(GOAL):
Set out the listing from the line with "The height and width of the screenshot is (360, 640)." to the line with "point(1536,56)" as a two-column CSV headed instruction and coordinates, with one row pairing each instruction with its coordinates and every field quoted, line breaks turned into spaces. Leave the pictures out.

* * *

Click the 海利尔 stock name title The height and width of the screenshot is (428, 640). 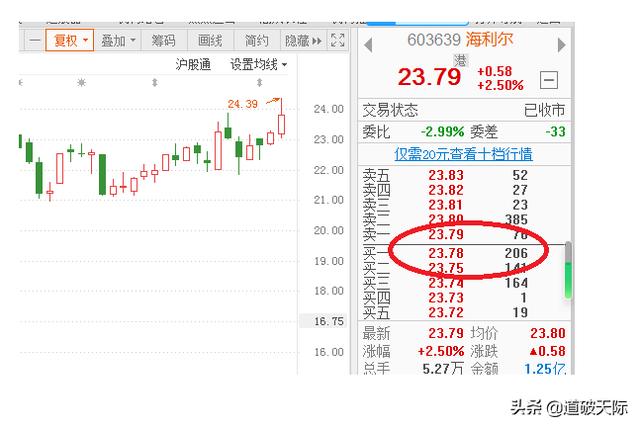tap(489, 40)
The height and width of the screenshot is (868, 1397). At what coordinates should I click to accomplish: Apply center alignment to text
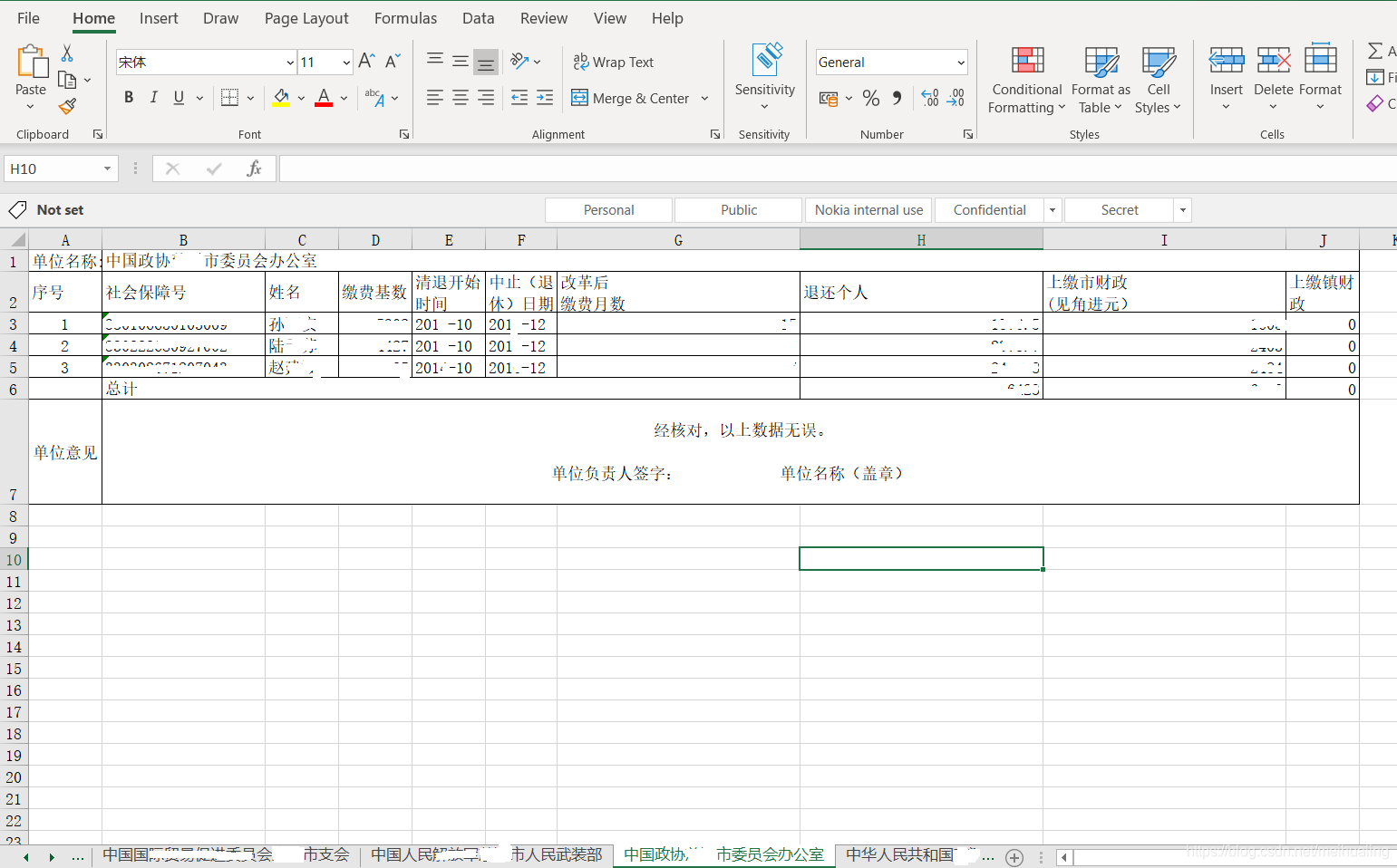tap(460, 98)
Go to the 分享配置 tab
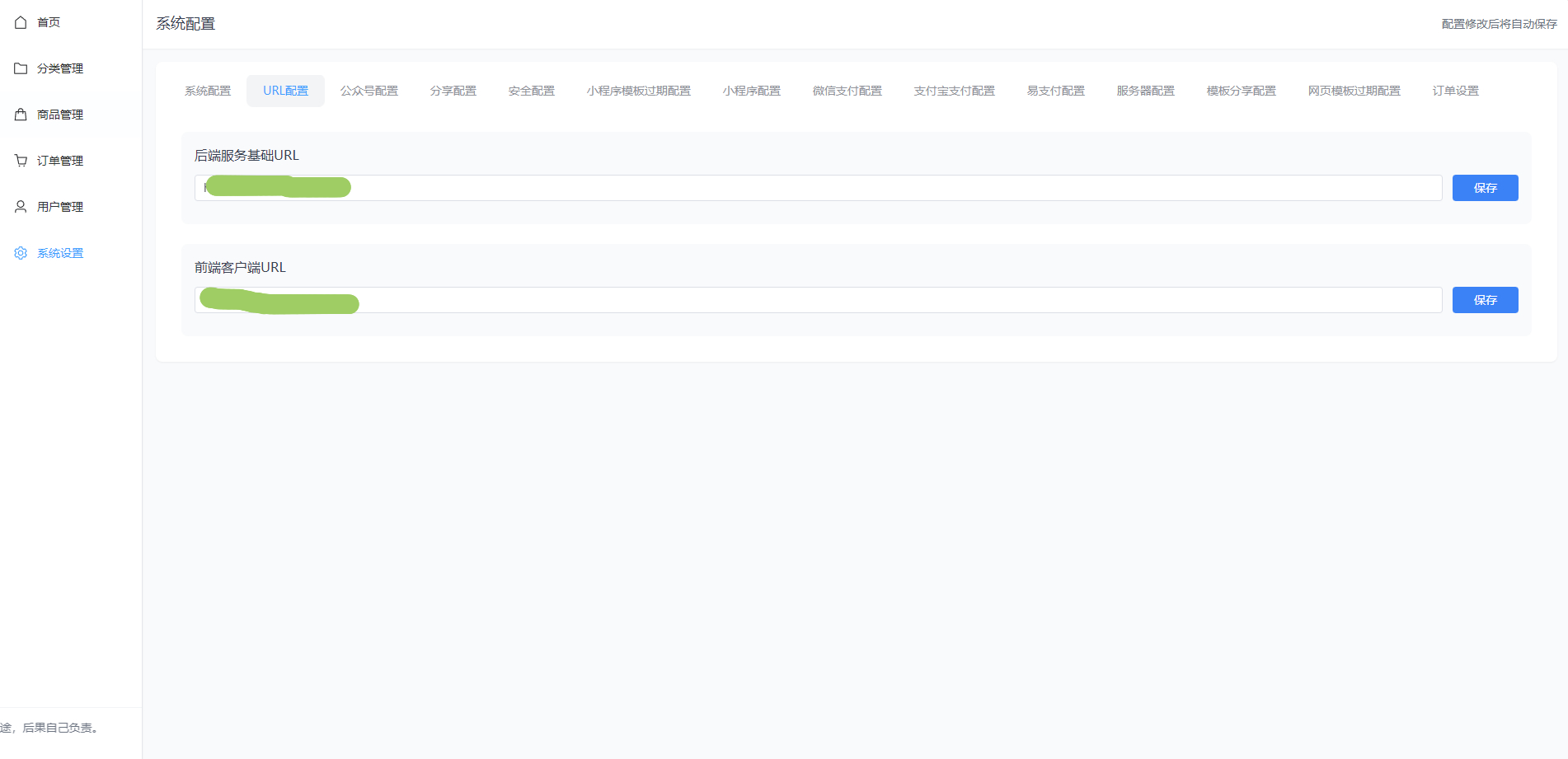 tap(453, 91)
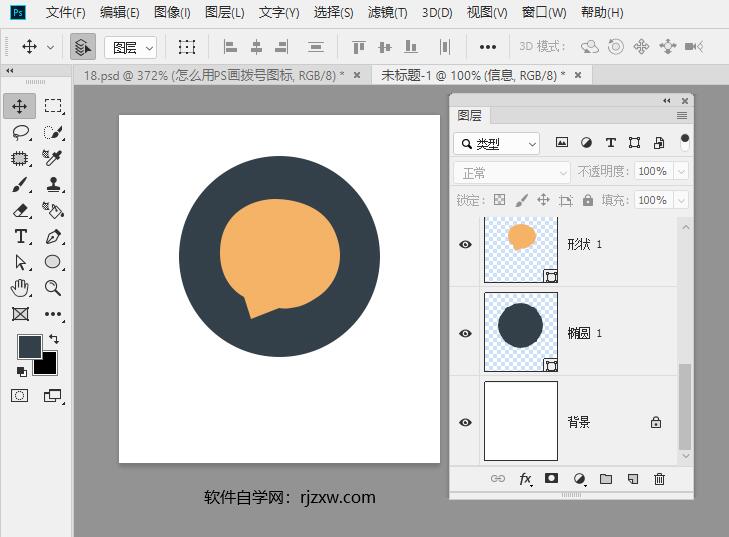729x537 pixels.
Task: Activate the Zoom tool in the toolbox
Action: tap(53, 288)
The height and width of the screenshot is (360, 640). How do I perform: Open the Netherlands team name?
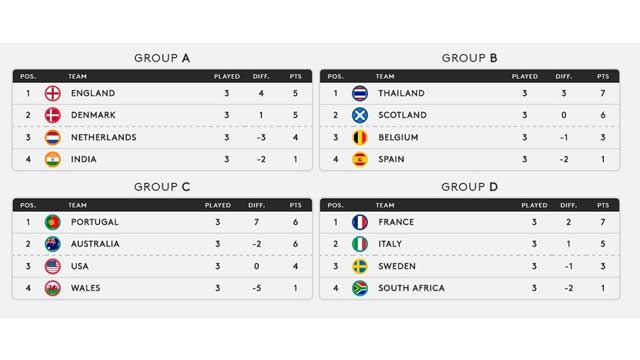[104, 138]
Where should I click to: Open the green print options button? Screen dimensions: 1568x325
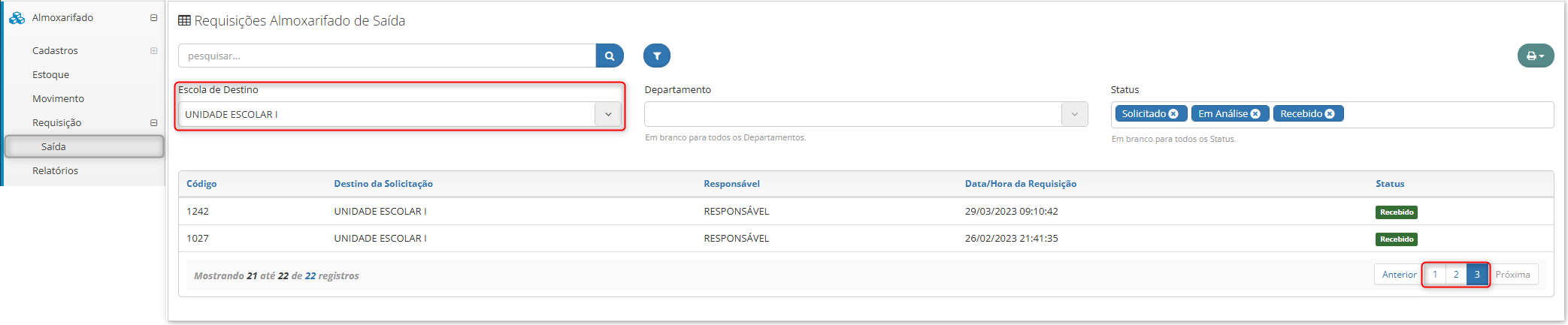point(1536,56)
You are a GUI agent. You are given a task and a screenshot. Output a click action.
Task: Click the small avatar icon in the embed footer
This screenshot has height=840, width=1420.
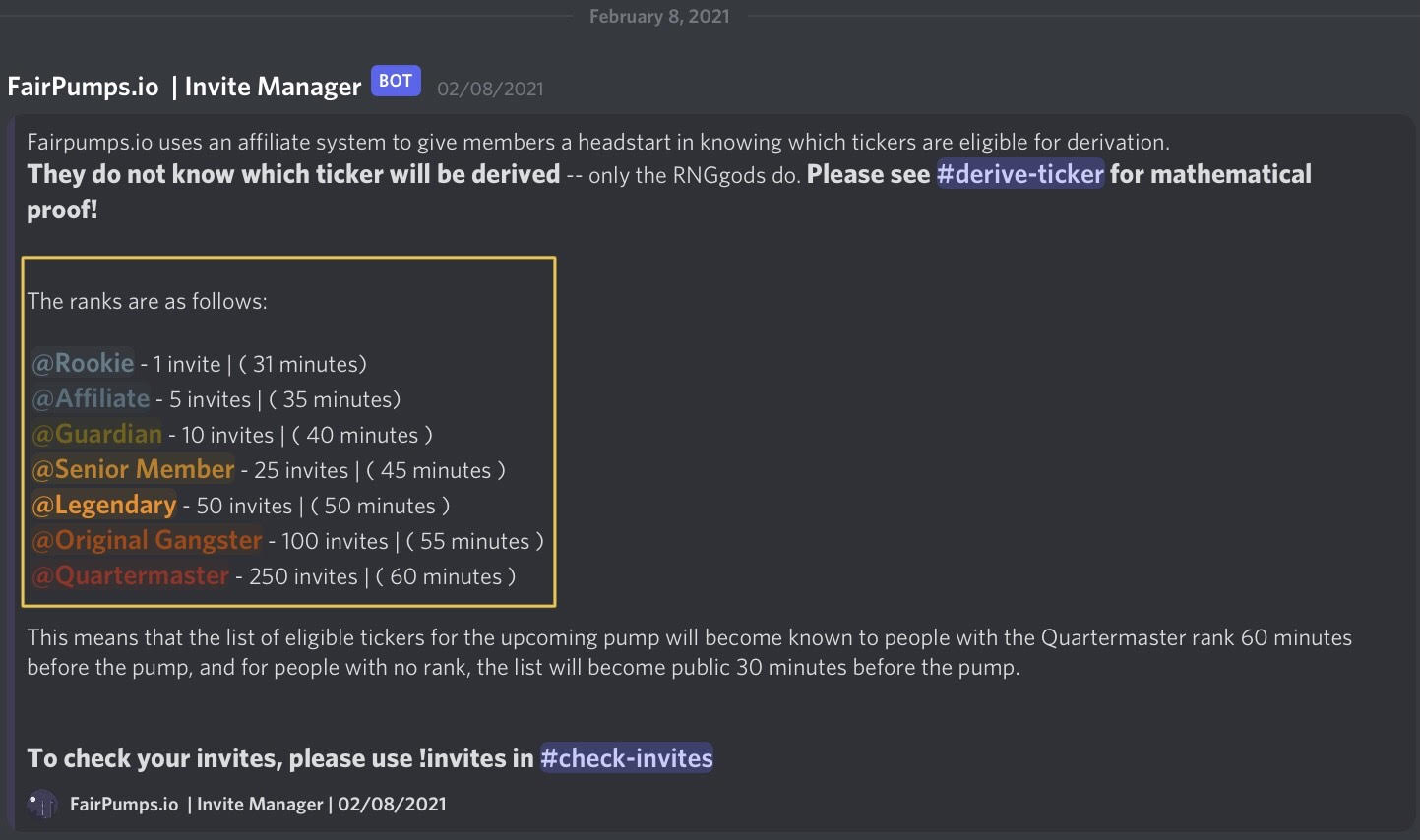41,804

* * *

(SOLUTION TO THE PROBLEM):
instruction,coordinates
"The height and width of the screenshot is (360, 640). How do I perform: Open the Netherlands team name?","[104, 138]"
"Where should I click to: Open the green print options button? Screen dimensions: 1568x325","point(1536,56)"